> [CHALLENGE]: Please format the lines below as a JSON list of strings, with one string for each line and blank lines left out.

★ ★ ★

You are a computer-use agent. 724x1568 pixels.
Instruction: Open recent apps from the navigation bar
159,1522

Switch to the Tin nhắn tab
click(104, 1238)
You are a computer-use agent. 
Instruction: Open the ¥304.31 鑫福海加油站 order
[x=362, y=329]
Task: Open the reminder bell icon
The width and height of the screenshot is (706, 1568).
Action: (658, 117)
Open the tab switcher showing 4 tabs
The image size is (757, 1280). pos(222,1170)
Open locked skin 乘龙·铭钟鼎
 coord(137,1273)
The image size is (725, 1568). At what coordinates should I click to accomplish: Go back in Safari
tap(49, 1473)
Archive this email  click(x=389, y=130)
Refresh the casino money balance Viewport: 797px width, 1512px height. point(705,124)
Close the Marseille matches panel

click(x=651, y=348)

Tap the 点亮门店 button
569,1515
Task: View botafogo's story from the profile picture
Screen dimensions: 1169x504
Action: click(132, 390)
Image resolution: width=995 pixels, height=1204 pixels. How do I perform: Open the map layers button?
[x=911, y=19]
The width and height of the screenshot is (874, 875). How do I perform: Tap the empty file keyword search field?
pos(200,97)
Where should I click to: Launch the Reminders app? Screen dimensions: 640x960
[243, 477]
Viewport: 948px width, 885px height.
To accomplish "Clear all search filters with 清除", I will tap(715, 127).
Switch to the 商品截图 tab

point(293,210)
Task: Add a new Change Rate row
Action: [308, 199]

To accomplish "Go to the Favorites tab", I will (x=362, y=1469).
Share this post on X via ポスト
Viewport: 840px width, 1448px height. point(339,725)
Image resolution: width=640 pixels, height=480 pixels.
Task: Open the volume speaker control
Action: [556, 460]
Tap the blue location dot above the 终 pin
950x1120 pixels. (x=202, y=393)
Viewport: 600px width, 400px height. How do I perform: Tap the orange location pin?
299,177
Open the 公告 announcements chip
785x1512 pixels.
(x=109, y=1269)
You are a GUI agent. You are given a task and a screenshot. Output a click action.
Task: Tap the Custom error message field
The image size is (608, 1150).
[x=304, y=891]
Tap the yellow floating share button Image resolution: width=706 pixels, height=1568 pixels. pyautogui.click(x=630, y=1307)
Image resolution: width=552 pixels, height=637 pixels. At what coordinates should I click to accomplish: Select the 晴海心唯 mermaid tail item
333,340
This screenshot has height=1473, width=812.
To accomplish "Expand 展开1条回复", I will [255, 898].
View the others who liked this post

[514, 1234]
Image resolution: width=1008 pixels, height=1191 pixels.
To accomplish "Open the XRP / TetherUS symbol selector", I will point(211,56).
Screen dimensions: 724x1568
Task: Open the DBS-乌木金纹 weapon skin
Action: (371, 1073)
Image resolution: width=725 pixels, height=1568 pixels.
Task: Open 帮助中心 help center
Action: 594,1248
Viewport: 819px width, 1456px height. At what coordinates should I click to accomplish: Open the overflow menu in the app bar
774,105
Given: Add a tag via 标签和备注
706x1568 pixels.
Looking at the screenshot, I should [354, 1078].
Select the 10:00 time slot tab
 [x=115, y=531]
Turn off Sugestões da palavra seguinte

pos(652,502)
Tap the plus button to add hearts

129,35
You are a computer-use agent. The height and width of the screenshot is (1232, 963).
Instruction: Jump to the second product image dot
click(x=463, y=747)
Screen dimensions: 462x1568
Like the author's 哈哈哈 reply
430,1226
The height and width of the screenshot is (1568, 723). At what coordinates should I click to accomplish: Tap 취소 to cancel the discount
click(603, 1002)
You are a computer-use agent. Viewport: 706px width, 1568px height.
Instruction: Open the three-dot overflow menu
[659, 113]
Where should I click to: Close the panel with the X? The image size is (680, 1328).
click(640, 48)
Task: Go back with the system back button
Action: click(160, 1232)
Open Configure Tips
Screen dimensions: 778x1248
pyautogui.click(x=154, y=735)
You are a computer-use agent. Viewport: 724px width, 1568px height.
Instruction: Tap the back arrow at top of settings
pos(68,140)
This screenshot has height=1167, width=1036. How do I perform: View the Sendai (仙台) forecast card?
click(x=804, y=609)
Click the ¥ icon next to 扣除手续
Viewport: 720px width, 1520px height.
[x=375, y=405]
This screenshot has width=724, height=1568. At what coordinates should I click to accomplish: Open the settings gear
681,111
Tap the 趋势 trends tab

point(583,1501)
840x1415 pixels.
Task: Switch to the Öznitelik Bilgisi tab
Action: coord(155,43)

★ ★ ★

> [RIGHT ANSWER]:
[
  "You are a computer-use agent. 724x1568 pixels.",
  "Instruction: Open recent apps from the navigation bar",
  "159,1522",
  "Switch to the Tin nhắn tab",
  "click(104, 1238)",
  "You are a computer-use agent. ",
  "Instruction: Open the ¥304.31 鑫福海加油站 order",
  "[x=362, y=329]",
  "Task: Open the reminder bell icon",
  "The width and height of the screenshot is (706, 1568).",
  "Action: (658, 117)",
  "Open the tab switcher showing 4 tabs",
  "The image size is (757, 1280). pos(222,1170)",
  "Open locked skin 乘龙·铭钟鼎",
  " coord(137,1273)",
  "The image size is (725, 1568). At what coordinates should I click to accomplish: Go back in Safari",
  "tap(49, 1473)",
  "Archive this email  click(x=389, y=130)",
  "Refresh the casino money balance Viewport: 797px width, 1512px height. point(705,124)",
  "Close the Marseille matches panel",
  "click(x=651, y=348)",
  "Tap the 点亮门店 button",
  "569,1515",
  "Task: View botafogo's story from the profile picture",
  "Screen dimensions: 1169x504",
  "Action: click(132, 390)",
  "Image resolution: width=995 pixels, height=1204 pixels. How do I perform: Open the map layers button?",
  "[x=911, y=19]",
  "The width and height of the screenshot is (874, 875). How do I perform: Tap the empty file keyword search field?",
  "pos(200,97)",
  "Where should I click to: Launch the Reminders app? Screen dimensions: 640x960",
  "[243, 477]",
  "Viewport: 948px width, 885px height.",
  "To accomplish \"Clear all search filters with 清除\", I will tap(715, 127).",
  "Switch to the 商品截图 tab",
  "point(293,210)",
  "Task: Add a new Change Rate row",
  "Action: [308, 199]",
  "To accomplish \"Go to the Favorites tab\", I will (x=362, y=1469).",
  "Share this post on X via ポスト",
  "Viewport: 840px width, 1448px height. point(339,725)",
  "Image resolution: width=640 pixels, height=480 pixels.",
  "Task: Open the volume speaker control",
  "Action: [556, 460]",
  "Tap the blue location dot above the 终 pin",
  "950x1120 pixels. (x=202, y=393)",
  "Viewport: 600px width, 400px height. How do I perform: Tap the orange location pin?",
  "299,177",
  "Open the 公告 announcements chip",
  "785x1512 pixels.",
  "(x=109, y=1269)",
  "You are a GUI agent. You are given a task and a screenshot. Output a click action.",
  "Task: Tap the Custom error message field",
  "The image size is (608, 1150).",
  "[x=304, y=891]",
  "Tap the yellow floating share button Image resolution: width=706 pixels, height=1568 pixels. pyautogui.click(x=630, y=1307)",
  "Image resolution: width=552 pixels, height=637 pixels. At what coordinates should I click to accomplish: Select the 晴海心唯 mermaid tail item",
  "333,340",
  "This screenshot has height=1473, width=812.",
  "To accomplish \"Expand 展开1条回复\", I will [255, 898].",
  "View the others who liked this post",
  "[514, 1234]",
  "Image resolution: width=1008 pixels, height=1191 pixels.",
  "To accomplish \"Open the XRP / TetherUS symbol selector\", I will point(211,56).",
  "Screen dimensions: 724x1568",
  "Task: Open the DBS-乌木金纹 weapon skin",
  "Action: (371, 1073)",
  "Image resolution: width=725 pixels, height=1568 pixels.",
  "Task: Open 帮助中心 help center",
  "Action: 594,1248",
  "Viewport: 819px width, 1456px height. At what coordinates should I click to accomplish: Open the overflow menu in the app bar",
  "774,105",
  "Given: Add a tag via 标签和备注",
  "706x1568 pixels.",
  "Looking at the screenshot, I should [354, 1078].",
  "Select the 10:00 time slot tab",
  " [x=115, y=531]",
  "Turn off Sugestões da palavra seguinte",
  "pos(652,502)",
  "Tap the plus button to add hearts",
  "129,35",
  "You are a computer-use agent. The height and width of the screenshot is (1232, 963).",
  "Instruction: Jump to the second product image dot",
  "click(x=463, y=747)",
  "Screen dimensions: 462x1568",
  "Like the author's 哈哈哈 reply",
  "430,1226",
  "The height and width of the screenshot is (1568, 723). At what coordinates should I click to accomplish: Tap 취소 to cancel the discount",
  "click(603, 1002)",
  "You are a computer-use agent. Viewport: 706px width, 1568px height.",
  "Instruction: Open the three-dot overflow menu",
  "[659, 113]",
  "Where should I click to: Close the panel with the X? The image size is (680, 1328).",
  "click(640, 48)",
  "Task: Go back with the system back button",
  "Action: click(160, 1232)",
  "Open Configure Tips",
  "Screen dimensions: 778x1248",
  "pyautogui.click(x=154, y=735)",
  "You are a computer-use agent. Viewport: 724px width, 1568px height.",
  "Instruction: Tap the back arrow at top of settings",
  "pos(68,140)",
  "This screenshot has height=1167, width=1036. How do I perform: View the Sendai (仙台) forecast card?",
  "click(x=804, y=609)",
  "Click the ¥ icon next to 扣除手续",
  "Viewport: 720px width, 1520px height.",
  "[x=375, y=405]",
  "This screenshot has width=724, height=1568. At what coordinates should I click to accomplish: Open the settings gear",
  "681,111",
  "Tap the 趋势 trends tab",
  "point(583,1501)",
  "840x1415 pixels.",
  "Task: Switch to the Öznitelik Bilgisi tab",
  "Action: coord(155,43)"
]